▸ **THE PROBLEM**
Output the data as it stands. Each line must match exactly.

▸ **THE RECORDS**
******************************

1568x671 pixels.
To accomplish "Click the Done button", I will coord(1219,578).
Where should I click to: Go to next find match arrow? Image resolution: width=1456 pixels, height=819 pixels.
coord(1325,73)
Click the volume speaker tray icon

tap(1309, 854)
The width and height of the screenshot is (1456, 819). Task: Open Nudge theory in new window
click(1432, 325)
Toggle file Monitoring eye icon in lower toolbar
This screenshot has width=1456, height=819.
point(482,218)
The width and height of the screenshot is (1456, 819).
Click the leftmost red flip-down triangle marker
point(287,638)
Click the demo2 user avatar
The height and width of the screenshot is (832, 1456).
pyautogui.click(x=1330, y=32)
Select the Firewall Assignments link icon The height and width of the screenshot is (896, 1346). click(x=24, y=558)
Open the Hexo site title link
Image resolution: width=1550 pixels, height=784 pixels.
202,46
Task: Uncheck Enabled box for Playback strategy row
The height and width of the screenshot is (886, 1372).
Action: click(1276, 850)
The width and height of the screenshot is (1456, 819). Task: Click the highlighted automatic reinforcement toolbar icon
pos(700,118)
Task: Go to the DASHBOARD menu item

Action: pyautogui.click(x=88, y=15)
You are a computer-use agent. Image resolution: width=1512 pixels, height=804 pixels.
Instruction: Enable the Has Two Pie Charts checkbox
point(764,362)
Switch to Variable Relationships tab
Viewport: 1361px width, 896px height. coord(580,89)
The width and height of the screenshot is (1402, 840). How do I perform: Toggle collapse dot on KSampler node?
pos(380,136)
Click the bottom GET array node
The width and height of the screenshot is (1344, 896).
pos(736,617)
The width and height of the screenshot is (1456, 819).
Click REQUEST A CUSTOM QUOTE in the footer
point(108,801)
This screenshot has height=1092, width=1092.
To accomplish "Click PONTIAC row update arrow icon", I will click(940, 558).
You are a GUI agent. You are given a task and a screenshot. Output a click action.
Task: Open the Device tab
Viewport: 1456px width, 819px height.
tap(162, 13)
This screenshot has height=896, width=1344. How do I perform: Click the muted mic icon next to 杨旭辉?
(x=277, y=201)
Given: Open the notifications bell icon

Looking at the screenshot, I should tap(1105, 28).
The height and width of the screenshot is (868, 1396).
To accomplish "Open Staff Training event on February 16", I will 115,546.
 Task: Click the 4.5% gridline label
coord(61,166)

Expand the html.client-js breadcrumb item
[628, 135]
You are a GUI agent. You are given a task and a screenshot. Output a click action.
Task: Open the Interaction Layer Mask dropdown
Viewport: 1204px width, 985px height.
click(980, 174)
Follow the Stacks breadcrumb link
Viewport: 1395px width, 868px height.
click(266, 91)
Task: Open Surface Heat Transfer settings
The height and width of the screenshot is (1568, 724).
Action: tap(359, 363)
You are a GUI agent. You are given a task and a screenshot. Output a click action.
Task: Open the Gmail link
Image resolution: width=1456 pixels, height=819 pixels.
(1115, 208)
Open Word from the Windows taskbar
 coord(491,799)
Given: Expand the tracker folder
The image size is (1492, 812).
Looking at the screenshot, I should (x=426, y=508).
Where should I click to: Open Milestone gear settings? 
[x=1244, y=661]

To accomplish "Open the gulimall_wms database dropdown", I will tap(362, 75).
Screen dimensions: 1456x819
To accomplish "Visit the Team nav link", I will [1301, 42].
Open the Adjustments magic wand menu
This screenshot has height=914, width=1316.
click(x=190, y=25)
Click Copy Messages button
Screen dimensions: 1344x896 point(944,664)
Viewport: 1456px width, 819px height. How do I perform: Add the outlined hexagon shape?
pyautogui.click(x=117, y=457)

******************************

▸ **OUTPUT**
1568x671 pixels.
To accomplish "Click the Done button", I will coord(1219,578).
Where should I click to: Go to next find match arrow? Image resolution: width=1456 pixels, height=819 pixels.
coord(1325,73)
Click the volume speaker tray icon

tap(1309, 854)
The width and height of the screenshot is (1456, 819). Task: Open Nudge theory in new window
click(1432, 325)
Toggle file Monitoring eye icon in lower toolbar
This screenshot has width=1456, height=819.
point(482,218)
The width and height of the screenshot is (1456, 819).
Click the leftmost red flip-down triangle marker
point(287,638)
Click the demo2 user avatar
The height and width of the screenshot is (832, 1456).
pyautogui.click(x=1330, y=32)
Select the Firewall Assignments link icon The height and width of the screenshot is (896, 1346). click(x=24, y=558)
Open the Hexo site title link
Image resolution: width=1550 pixels, height=784 pixels.
202,46
Task: Uncheck Enabled box for Playback strategy row
The height and width of the screenshot is (886, 1372).
Action: click(1276, 850)
The width and height of the screenshot is (1456, 819). Task: Click the highlighted automatic reinforcement toolbar icon
pos(700,118)
Task: Go to the DASHBOARD menu item

Action: pyautogui.click(x=88, y=15)
You are a computer-use agent. Image resolution: width=1512 pixels, height=804 pixels.
Instruction: Enable the Has Two Pie Charts checkbox
point(764,362)
Switch to Variable Relationships tab
Viewport: 1361px width, 896px height. coord(580,89)
The width and height of the screenshot is (1402, 840). How do I perform: Toggle collapse dot on KSampler node?
pos(380,136)
Click the bottom GET array node
The width and height of the screenshot is (1344, 896).
pos(736,617)
The width and height of the screenshot is (1456, 819).
Click REQUEST A CUSTOM QUOTE in the footer
point(108,801)
This screenshot has height=1092, width=1092.
To accomplish "Click PONTIAC row update arrow icon", I will click(940, 558).
You are a GUI agent. You are given a task and a screenshot. Output a click action.
Task: Open the Device tab
Viewport: 1456px width, 819px height.
tap(162, 13)
This screenshot has height=896, width=1344. How do I perform: Click the muted mic icon next to 杨旭辉?
(x=277, y=201)
Given: Open the notifications bell icon

Looking at the screenshot, I should tap(1105, 28).
The height and width of the screenshot is (868, 1396).
To accomplish "Open Staff Training event on February 16", I will 115,546.
 Task: Click the 4.5% gridline label
coord(61,166)

Expand the html.client-js breadcrumb item
[628, 135]
You are a GUI agent. You are given a task and a screenshot. Output a click action.
Task: Open the Interaction Layer Mask dropdown
Viewport: 1204px width, 985px height.
click(980, 174)
Follow the Stacks breadcrumb link
Viewport: 1395px width, 868px height.
click(266, 91)
Task: Open Surface Heat Transfer settings
The height and width of the screenshot is (1568, 724).
Action: tap(359, 363)
You are a GUI agent. You are given a task and a screenshot. Output a click action.
Task: Open the Gmail link
Image resolution: width=1456 pixels, height=819 pixels.
(1115, 208)
Open Word from the Windows taskbar
 coord(491,799)
Given: Expand the tracker folder
The image size is (1492, 812).
Looking at the screenshot, I should (x=426, y=508).
Where should I click to: Open Milestone gear settings? 
[x=1244, y=661]

To accomplish "Open the gulimall_wms database dropdown", I will tap(362, 75).
Screen dimensions: 1456x819
To accomplish "Visit the Team nav link", I will [1301, 42].
Open the Adjustments magic wand menu
This screenshot has height=914, width=1316.
click(x=190, y=25)
Click Copy Messages button
Screen dimensions: 1344x896 point(944,664)
Viewport: 1456px width, 819px height. How do I perform: Add the outlined hexagon shape?
pyautogui.click(x=117, y=457)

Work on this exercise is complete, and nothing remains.